I've faked orgasms. Not in recent times, but as a teenager I'd fake them to get him to stop.
The problem was that I knew how to turn down sex from someone I didn't care about, but I had no script for rejecting sex right now but not forever, or rejecting someone sexually without rejecting them emotionally. "No means NO" is easy; "not right now, honey, no offense" took some learning. And for his part he never forced me into anything, never intimidated me, he did something much more sinister: he'd whine. He'd mope and pout and say of course he respected my decision but whhhhy.
It was always about pleasuring me, too. He didn't get like this if I wouldn't suck his dick or fuck him; he'd do it when he wanted to finger me or eat me out. 90% of the time I just enjoyed it straight up, I'm not exactly a hard woman to please, but when it wasn't working for me or I was tired or just not in the mood, I found that a quick "OHHHH... ohh, that was great baby, you wore me out" was faster and easier than having to pat his hand and reassure him and explain myself for thirty minutes. It ended the discomfort and made him happy, win-win!
The most annoying was when he found out I could have multiples, then started insisting I produce them on demand. "I want to make you come three times, baby." Aw fuck, man, just making the noises for that is going to be exhausting!

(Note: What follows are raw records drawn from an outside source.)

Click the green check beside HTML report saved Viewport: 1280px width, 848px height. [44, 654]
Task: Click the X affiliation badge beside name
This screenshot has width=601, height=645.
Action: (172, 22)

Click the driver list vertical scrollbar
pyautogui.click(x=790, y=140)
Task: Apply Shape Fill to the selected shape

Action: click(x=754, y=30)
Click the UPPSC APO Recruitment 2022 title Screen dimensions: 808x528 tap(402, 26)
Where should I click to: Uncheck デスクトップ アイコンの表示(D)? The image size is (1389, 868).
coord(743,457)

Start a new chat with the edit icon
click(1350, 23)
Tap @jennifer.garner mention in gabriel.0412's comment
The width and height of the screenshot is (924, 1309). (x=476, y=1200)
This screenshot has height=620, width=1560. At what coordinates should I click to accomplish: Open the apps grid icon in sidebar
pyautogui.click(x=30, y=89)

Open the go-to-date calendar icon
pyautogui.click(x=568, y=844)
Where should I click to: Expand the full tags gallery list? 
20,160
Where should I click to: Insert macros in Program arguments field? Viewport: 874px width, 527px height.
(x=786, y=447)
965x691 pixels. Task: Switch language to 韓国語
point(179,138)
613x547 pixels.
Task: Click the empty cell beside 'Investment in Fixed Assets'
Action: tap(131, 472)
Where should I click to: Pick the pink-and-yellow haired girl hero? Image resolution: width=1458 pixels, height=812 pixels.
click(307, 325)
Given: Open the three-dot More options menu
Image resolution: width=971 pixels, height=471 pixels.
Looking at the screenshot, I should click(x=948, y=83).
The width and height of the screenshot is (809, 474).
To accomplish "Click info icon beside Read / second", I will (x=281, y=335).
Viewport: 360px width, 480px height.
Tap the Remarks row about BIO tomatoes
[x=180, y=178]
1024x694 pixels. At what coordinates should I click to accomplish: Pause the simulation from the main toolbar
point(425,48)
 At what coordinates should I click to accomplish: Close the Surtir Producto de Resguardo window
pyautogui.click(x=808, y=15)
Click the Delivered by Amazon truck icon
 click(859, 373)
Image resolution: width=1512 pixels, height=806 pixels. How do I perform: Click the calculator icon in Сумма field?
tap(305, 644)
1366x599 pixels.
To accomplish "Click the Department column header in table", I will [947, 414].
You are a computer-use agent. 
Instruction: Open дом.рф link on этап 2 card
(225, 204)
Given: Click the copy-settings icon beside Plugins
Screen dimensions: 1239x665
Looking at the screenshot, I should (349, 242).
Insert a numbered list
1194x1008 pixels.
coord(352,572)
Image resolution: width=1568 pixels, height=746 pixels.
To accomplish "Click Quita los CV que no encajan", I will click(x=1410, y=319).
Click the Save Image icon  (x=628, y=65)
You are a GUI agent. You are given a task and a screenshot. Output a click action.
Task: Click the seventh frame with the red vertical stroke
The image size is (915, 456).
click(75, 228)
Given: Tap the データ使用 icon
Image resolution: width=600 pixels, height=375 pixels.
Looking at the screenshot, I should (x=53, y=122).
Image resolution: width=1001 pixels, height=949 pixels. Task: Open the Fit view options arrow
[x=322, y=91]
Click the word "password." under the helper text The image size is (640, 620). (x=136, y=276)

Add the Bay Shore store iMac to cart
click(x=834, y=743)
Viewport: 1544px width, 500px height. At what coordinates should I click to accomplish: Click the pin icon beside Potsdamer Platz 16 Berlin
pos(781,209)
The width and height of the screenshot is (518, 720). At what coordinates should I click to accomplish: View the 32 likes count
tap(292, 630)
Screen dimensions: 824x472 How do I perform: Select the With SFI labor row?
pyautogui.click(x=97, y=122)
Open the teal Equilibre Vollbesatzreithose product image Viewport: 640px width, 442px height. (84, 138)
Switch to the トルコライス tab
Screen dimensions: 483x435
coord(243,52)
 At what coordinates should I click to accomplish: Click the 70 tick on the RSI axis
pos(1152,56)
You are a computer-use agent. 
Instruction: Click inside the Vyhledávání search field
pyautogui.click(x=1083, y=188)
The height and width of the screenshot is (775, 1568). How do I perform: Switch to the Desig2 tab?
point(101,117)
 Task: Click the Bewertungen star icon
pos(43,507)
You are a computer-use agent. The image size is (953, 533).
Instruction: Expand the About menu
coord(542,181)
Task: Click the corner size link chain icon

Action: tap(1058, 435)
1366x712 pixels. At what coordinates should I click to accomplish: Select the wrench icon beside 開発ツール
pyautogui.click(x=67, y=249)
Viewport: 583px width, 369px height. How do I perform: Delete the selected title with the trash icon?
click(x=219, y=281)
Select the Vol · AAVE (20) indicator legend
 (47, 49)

But the saddest thing is that there were a couple of times I didn't know the difference. When something would feel really good but I'd start moaning because I knew it was expected, and I couldn't tell the difference myself between the moaning I was doing to placate him and the moaning I would have done anyway. And when you've become a little too skilled at the art of moaning and clenching and writhing--there were times when I genuinely don't know if I had an orgasm or not. Or if I would've had one if I wasn't so busy putting on a show.
I haven't done this in years now. (Certainly not with you, baby.) The irony is that I really am ridiculously orgasmic and ridiculously showy about it, no faking required. But I've gotten better at saying no, and that doesn't mean I'm having much less sex or treating men worse; it means that when I say yes I mean it.